Apr 19, 2006 07:01
source: hartford courant April 18, 2006
FORMER TOWN LEADER DIES
Essex-- Escott H `Eck" MacWhinney, republican who led town government of the 1960's and whose company built many homes in town, has died at the age of 86.
Macwhinney, who was the town's oldest living former first selectman, died April 13 at Middlesex Hospital. His funeral is scheduled today for 11 a.m. today at Our Lady of Sorrows Church on Prospect Street.
MacWhinney was remembered monday as a popular first selectman who helped lead the town into the modern era during his nearly eight years in the top job. MacWhinney, who was serving on the board of selectman at the time, became first selectman in December of 1960 when his predecessor, Republican Joseph Cucinotta died in office. MacWhinney left office in 1968.
Donald Malcarne, town historian, said that during MacWhinney's years, the position of first selectman was making the transition from part time to the full time position it is today. Malcarne said that MacWhinney's father, Thomas Macwhinney, served as first selectman during the early 1930s.
Malcarne said that MacWhinney may be remembered as much for the activities of his father's home building company, T.H. MacWhinney and sons, as for his service in elective office. He said a large number of the town's existing homes, including the Sunset Terrace-Grandview Terrace neighborhood overlooking Sunset Pond were built by MacWhinney's company. MacWhinney and his brother Andrew ran the company after their father's death.

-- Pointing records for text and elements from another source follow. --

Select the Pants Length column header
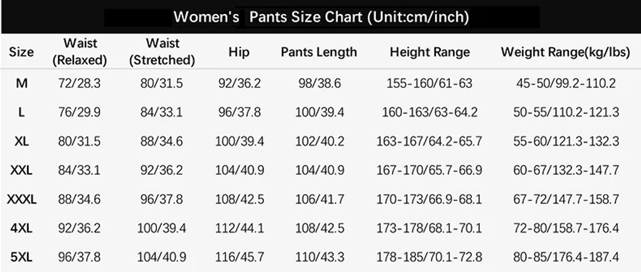Screen dimensions: 641x272 click(319, 52)
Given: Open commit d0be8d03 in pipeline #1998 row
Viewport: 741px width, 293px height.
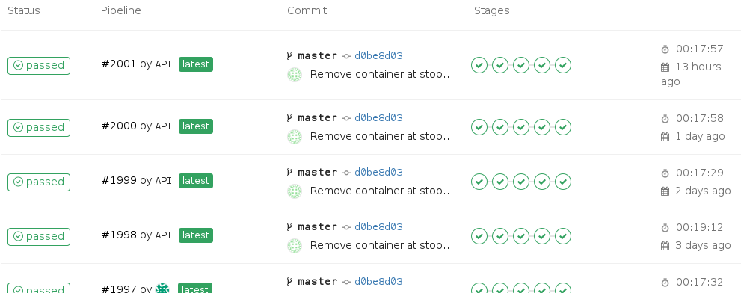Looking at the screenshot, I should coord(378,226).
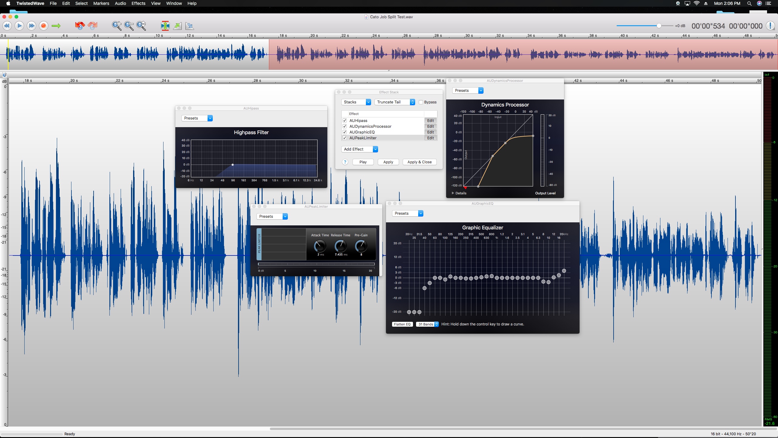This screenshot has width=778, height=438.
Task: Click the Zoom In magnifier
Action: point(117,26)
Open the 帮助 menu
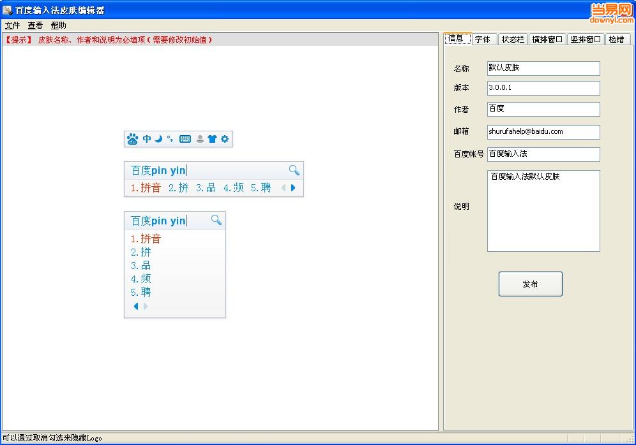This screenshot has width=636, height=445. (x=57, y=26)
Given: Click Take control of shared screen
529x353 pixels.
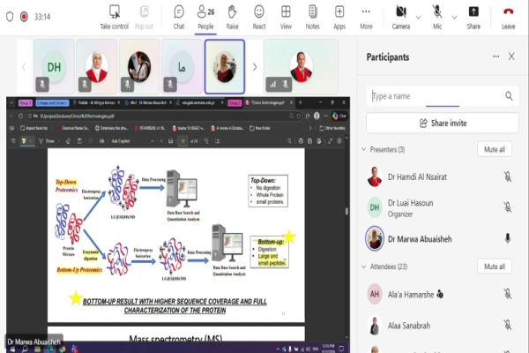Looking at the screenshot, I should (x=114, y=15).
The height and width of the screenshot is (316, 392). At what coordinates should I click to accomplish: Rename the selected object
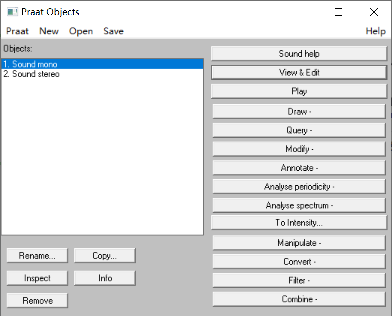[37, 256]
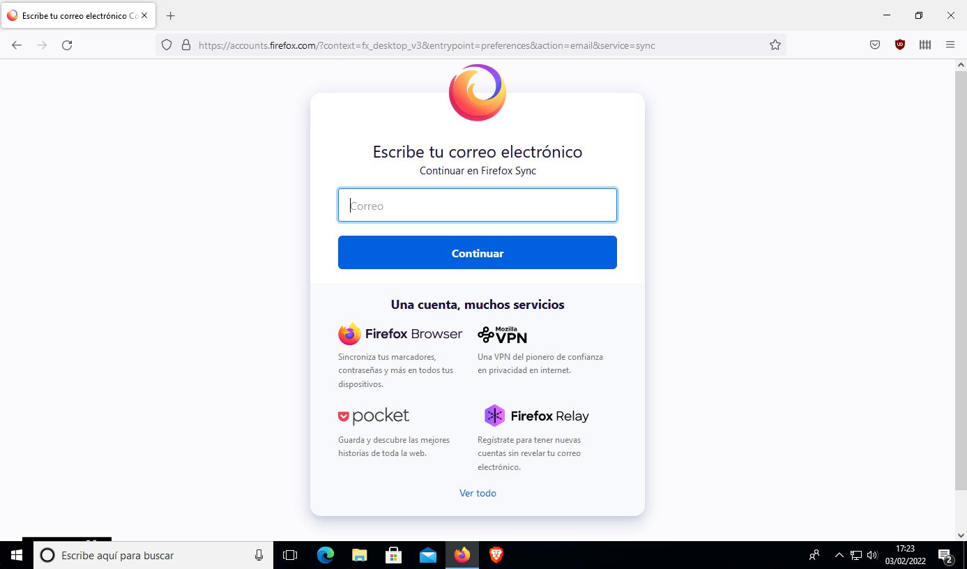Viewport: 967px width, 569px height.
Task: Click the tracking protection shield icon
Action: [x=167, y=45]
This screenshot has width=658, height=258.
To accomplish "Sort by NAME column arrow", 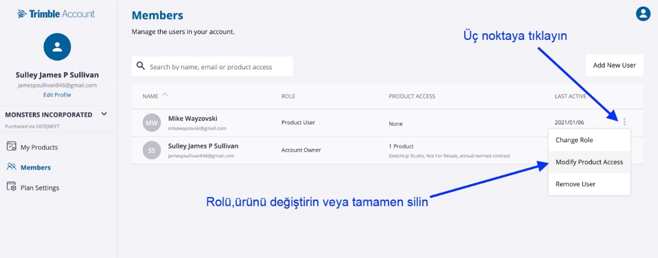I will (165, 94).
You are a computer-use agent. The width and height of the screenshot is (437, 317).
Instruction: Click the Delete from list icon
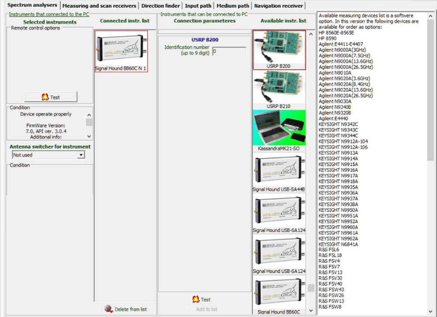pos(109,309)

Jerome Cutone, who served as minority Democrat on the board with MacWhinney from 1967 to 1968 said Macwhinney worked very well with people and was willing to compromise despite the local republican dominance in the 1960's.
One of the most controversial issues during his time as first selectman was zoning, specifically whether or not Essex should maintain and enforce zoning regulations. The town adopted the zoning regulations in 1960, but by the fall of 1962 the community was in an uproar over the zoning maps and rules imposed by the town's first zoning commission. Residents voted to throw out zoning in September of 1962 referendum and it took additional referendums and the construction of apartment complexes amid single family homes before zoning was restored in a fall 1965 vote.
Along with the restoration of zoning, MacWhinney's 1965-1967 term brought the creation of the town's first conservation commission and its first park and recreation commission. The town also changed from a sept 1- Aug 31 fiscal yera to the current july 1-june 1 fiscal year during MacWhinney's tenure.
MacWhinney will also be remembered by many for his role in the great Glowackus Hoax of September 1966. MacWhinney, a member of the CT lower valley horseman's club, had gone horseback riding in the woods on the east side of route 153 with a group that included Alfred Knapp, a millionaire industrialist who later donated the land that is the site of the Shoreline Clinic.
Knapp, who had a fascination with the lore of the CT River Indian Tribes, submitted a story to the Deep river based new era weekly newspaper claiming they had seen a creature in the woods called the Glowackus. The creature was described in the newspaper report as tall as an average man covered in dense milk brown fur with a small piggish almost human face and two sets of ears.
The story, which included a front page photo with the caption, what is it, generated unexpected hysteria and panic in Essex and surrounding communities, with parents taking their children out of school early and armed hunting parties forming to search for the beast.
After they were contacted by state police from the Troop F barracks in Westbrook, MacWhinney and Knapp admitted that the story was a hoax and that MacWhinney had posed in a mask for the photo. MacWhinney said in a November 2000 interview that he and Knapp were genuinely surprised that people took the Glowackus story seriously.